The Supreme Court’s conservative majority curtailed the Biden administration’s ability to tackle climate change by invoking the “major questions” doctrine, a concept that’s been percolating for decades but only now was more fully fleshed out.
Chief Justice John Roberts said agencies “must point to clear congressional authorization” when undertaking policies of great “economic and political significance.” The justices will be skeptical of sweeping agency action, particularly when the stakes are high, Roberts wrote for a 6-3 court in a ruling likely to have an impact well beyond environmental regulation.
Writing for the dissent, Justice Elena Kagan suggested the opinion “announces the arrival of the ‘major questions doctrine,’” a term she noted the court had never used before and suggested had “magically” appeared in this case.
Justices have nodded to the doctrine a handful of times since the idea was first invoked by the court in 1994, said University of Dayton School of Law professor Kevin Leske, who specializes in administrative law.

### YOUR TASK
Extend the article on the Supreme Court's use of the major questions doctrine, picking up after its final sentence.

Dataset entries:
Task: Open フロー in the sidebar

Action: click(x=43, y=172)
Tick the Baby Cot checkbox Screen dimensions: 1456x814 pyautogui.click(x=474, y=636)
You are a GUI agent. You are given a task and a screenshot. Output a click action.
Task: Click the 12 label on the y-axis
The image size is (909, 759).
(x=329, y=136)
--
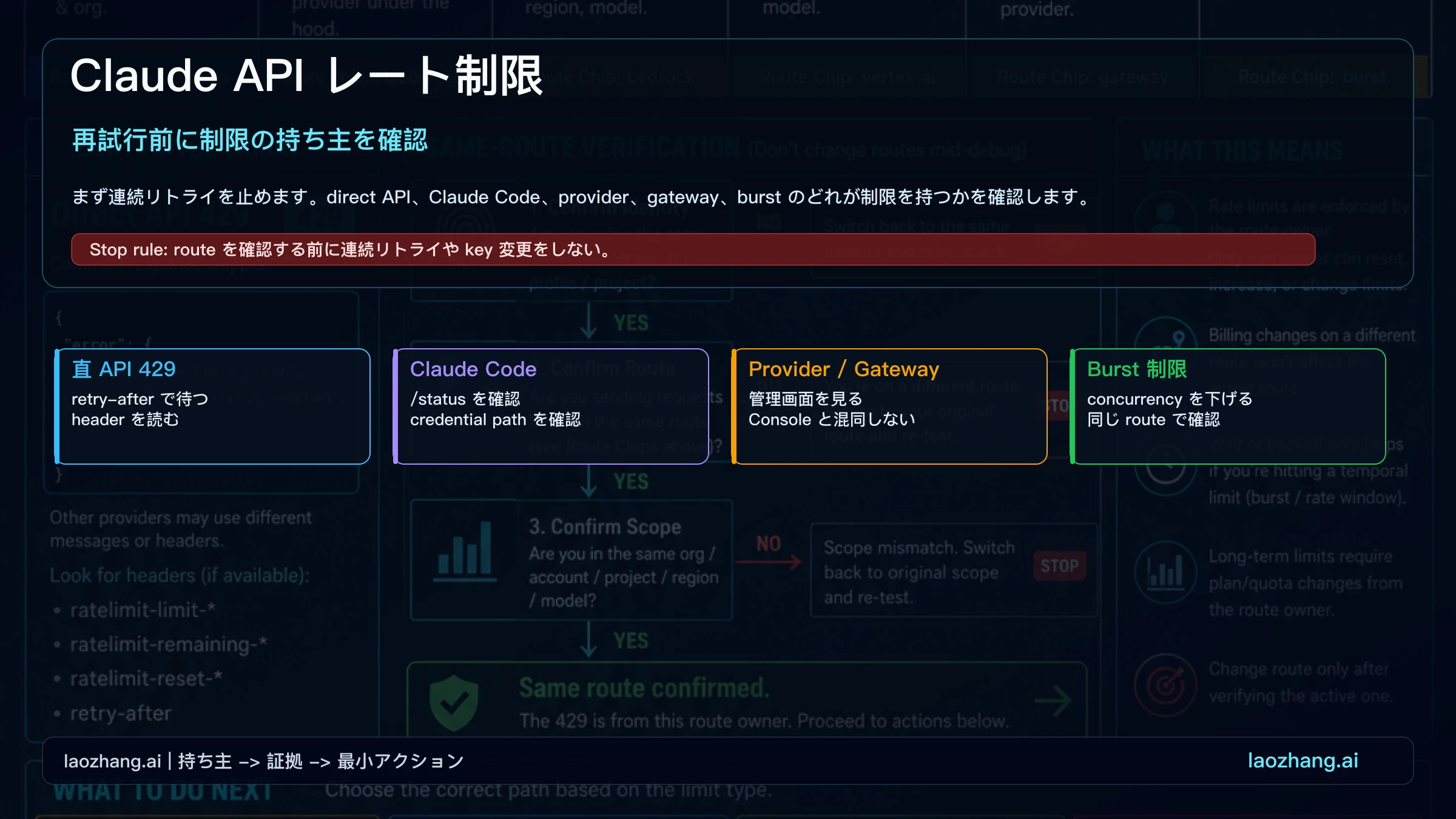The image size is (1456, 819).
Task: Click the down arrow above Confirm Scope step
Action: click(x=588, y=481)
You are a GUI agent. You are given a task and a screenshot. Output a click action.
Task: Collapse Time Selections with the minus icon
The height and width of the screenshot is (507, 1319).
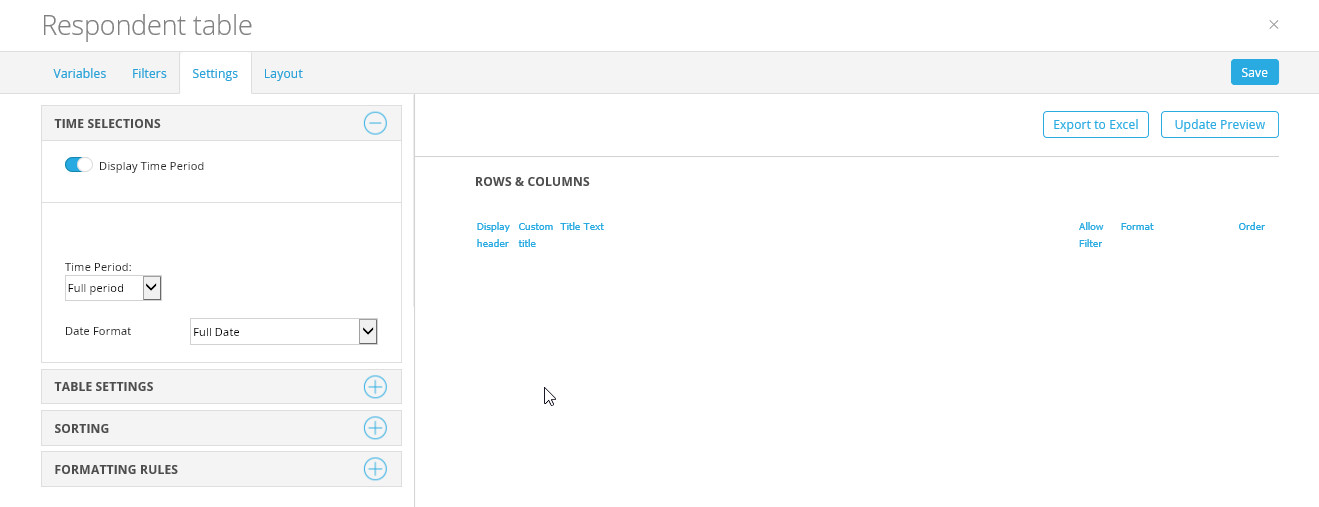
...
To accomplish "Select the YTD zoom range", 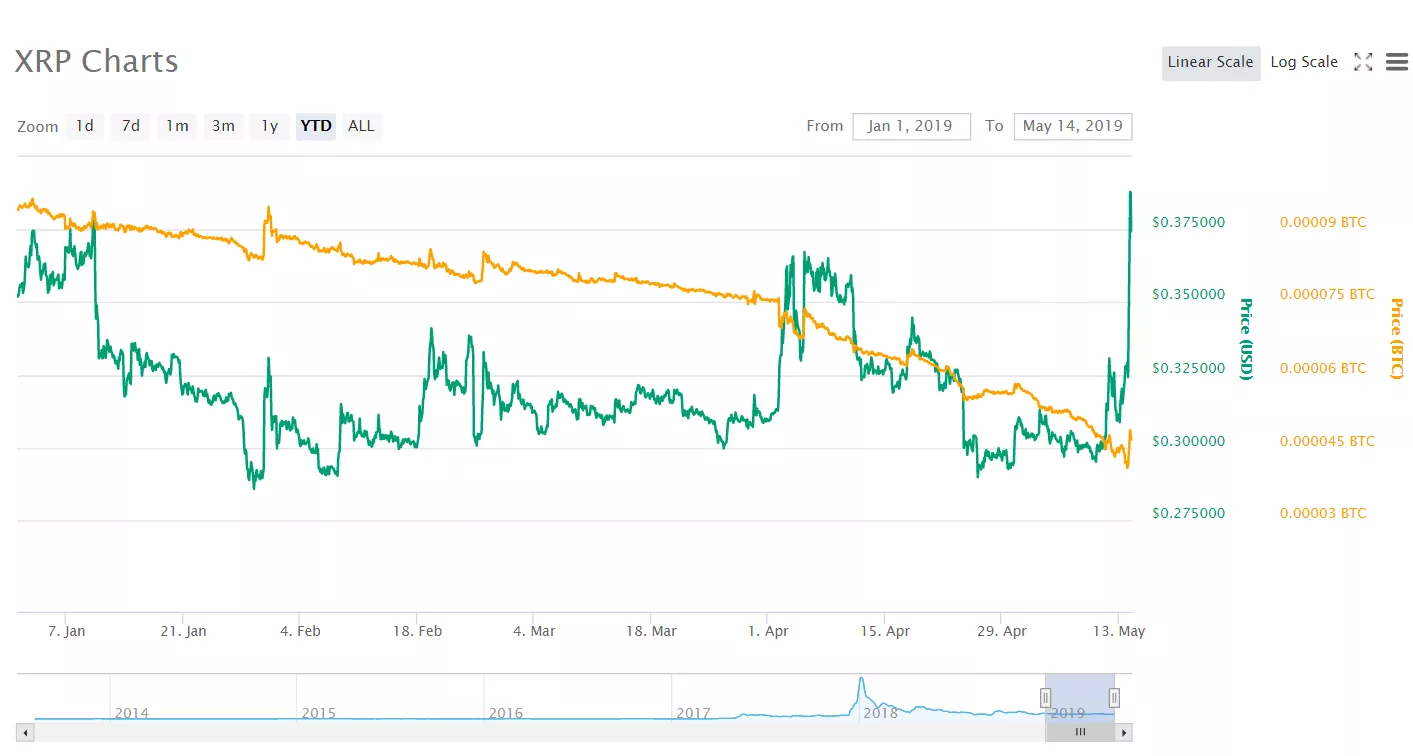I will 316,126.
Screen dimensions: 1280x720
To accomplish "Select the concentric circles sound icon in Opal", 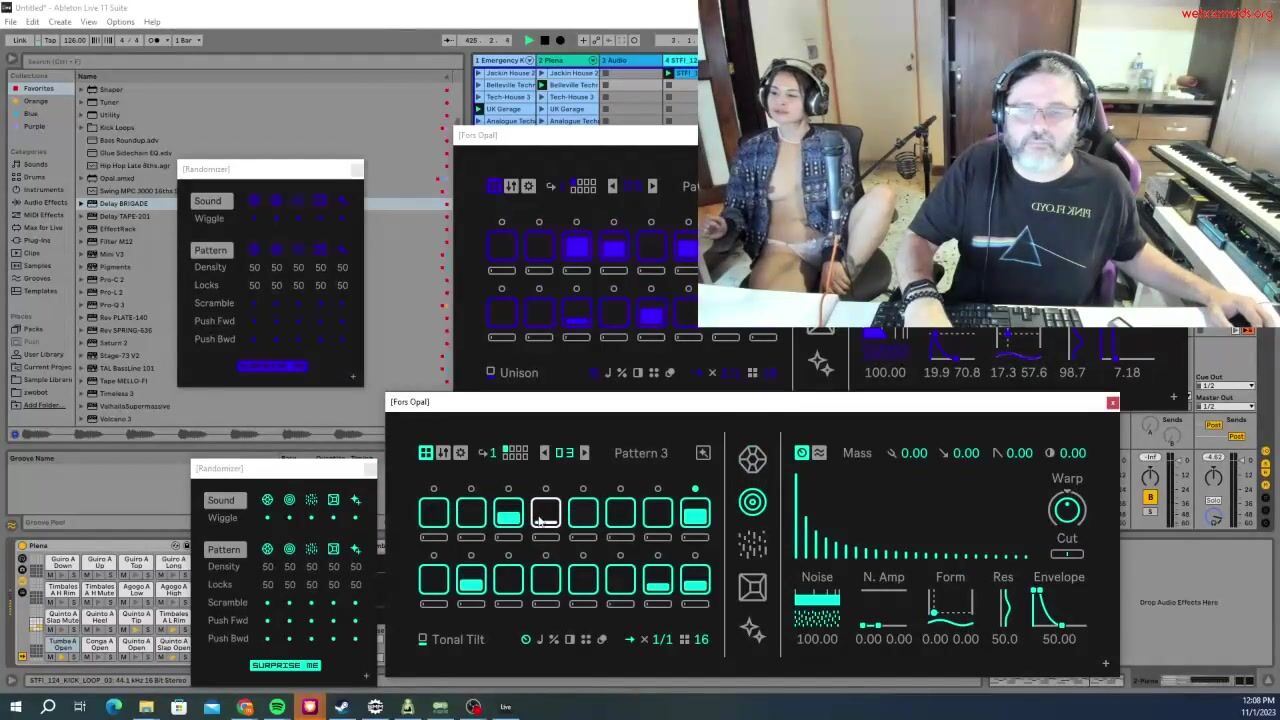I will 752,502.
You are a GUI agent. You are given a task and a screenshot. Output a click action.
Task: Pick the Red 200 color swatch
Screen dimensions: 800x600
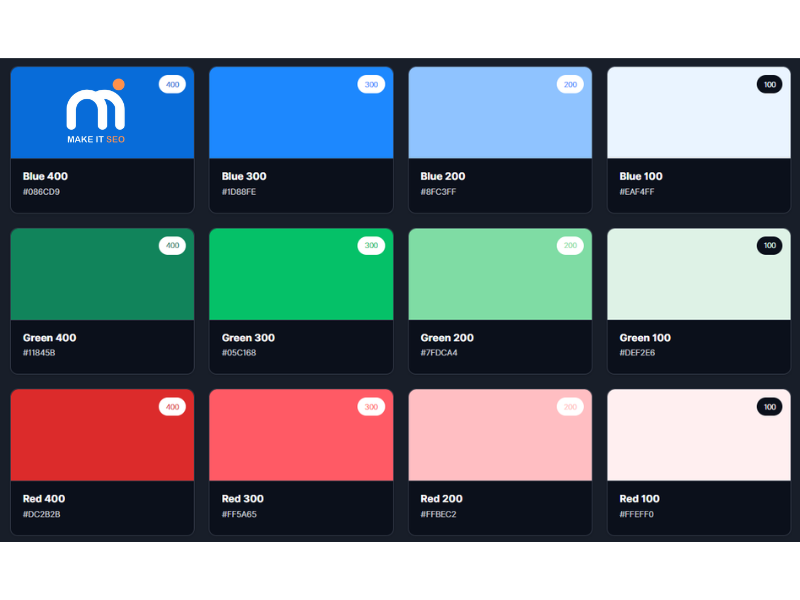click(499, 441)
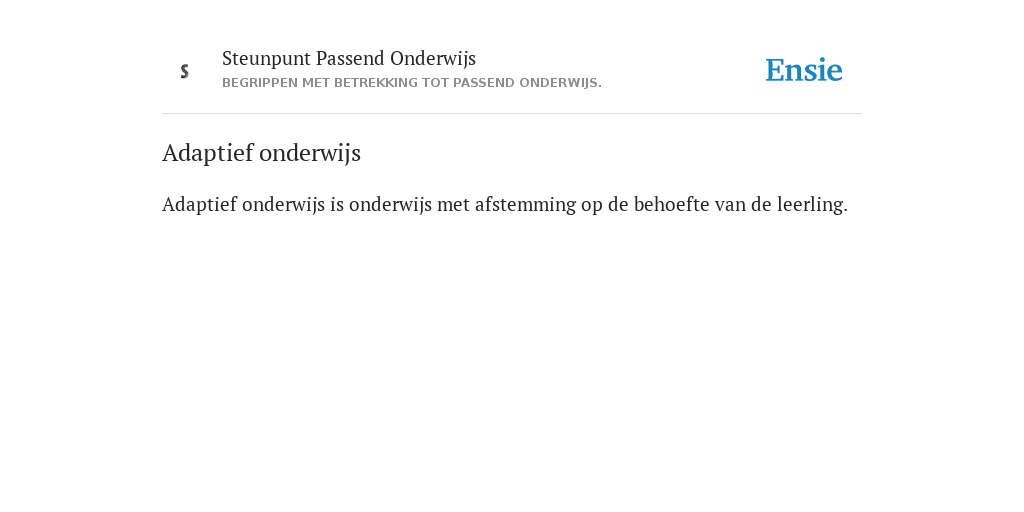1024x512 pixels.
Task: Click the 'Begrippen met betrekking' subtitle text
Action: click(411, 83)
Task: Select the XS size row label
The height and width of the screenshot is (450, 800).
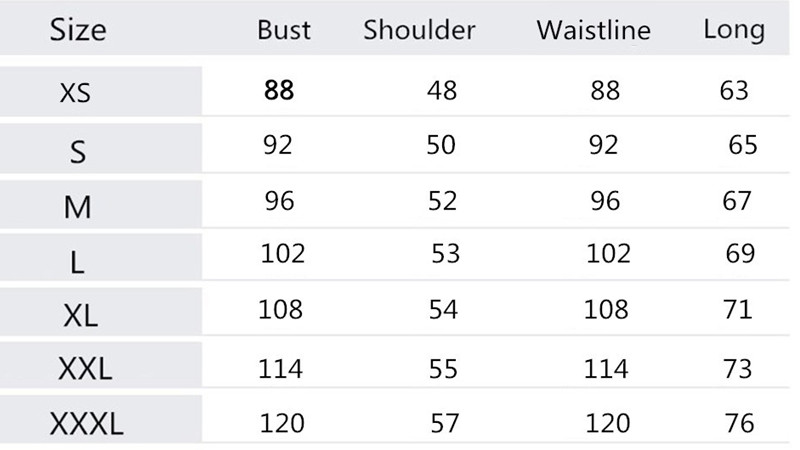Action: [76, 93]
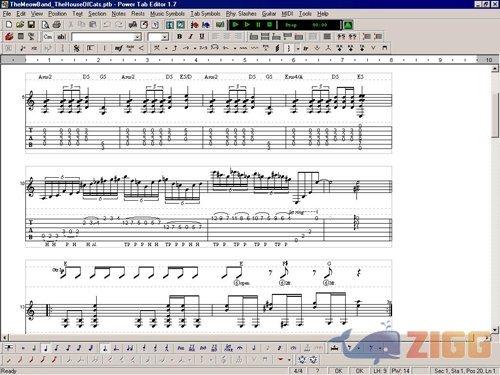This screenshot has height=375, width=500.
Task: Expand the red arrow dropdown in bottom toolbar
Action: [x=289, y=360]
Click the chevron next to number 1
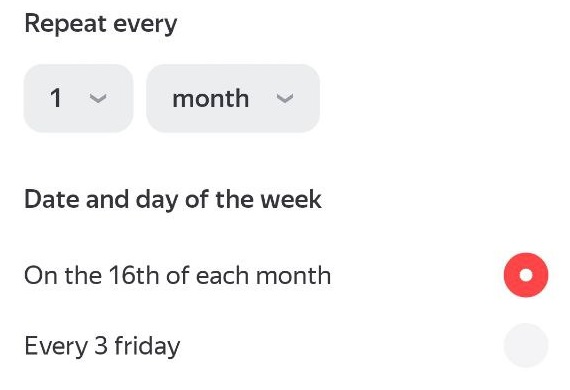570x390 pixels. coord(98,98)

### RESULT FOR THIS EXERCISE
In a separate concurrence, Justice Neil Gorsuch went further, saying the doctrine has its roots in the bedrock principle of separation of powers.
Regardless of its origins, the current 6-3 conservative majority court has been citing it more aggressively. In the past year, the court has used it to strike down the eviction moratorium intended to halt Covid transmission, nix the Biden administration’s vaccine-or-test rule for private employees, and, now, to limit the ways EPA can regulate climate change.
“Chief Justice Roberts has transformed the major questions doctrine from a rarely used concept to a central tool of statutory construction” said University of North Carolina law professor Jonas Monast.
The court has never really laid out the contours of the doctrine, said William Yeatman of the libertarian Cato Institute —until Thursday’s EPA decision.
The biggest question has been what counts as a “major question” that triggers the court’s skeptical eye, Yeatman said.
Roberts’ opinion fleshes that out by pointing to a handful of factors that could implicate the doctrine, he said.
Those include whether the agency action is unprecedented, outside of the agency’s normal expertise, or inconsistent with past actions. The timing of the statute that the agency says gives it the power to act in its desired role can also play a role, Roberts said.
Where previous cases looked to see if the agency’s actions conflicted with the direction of Congress, the conservative justices base their “decision on their general sense that the EPA went too far,” Monast said.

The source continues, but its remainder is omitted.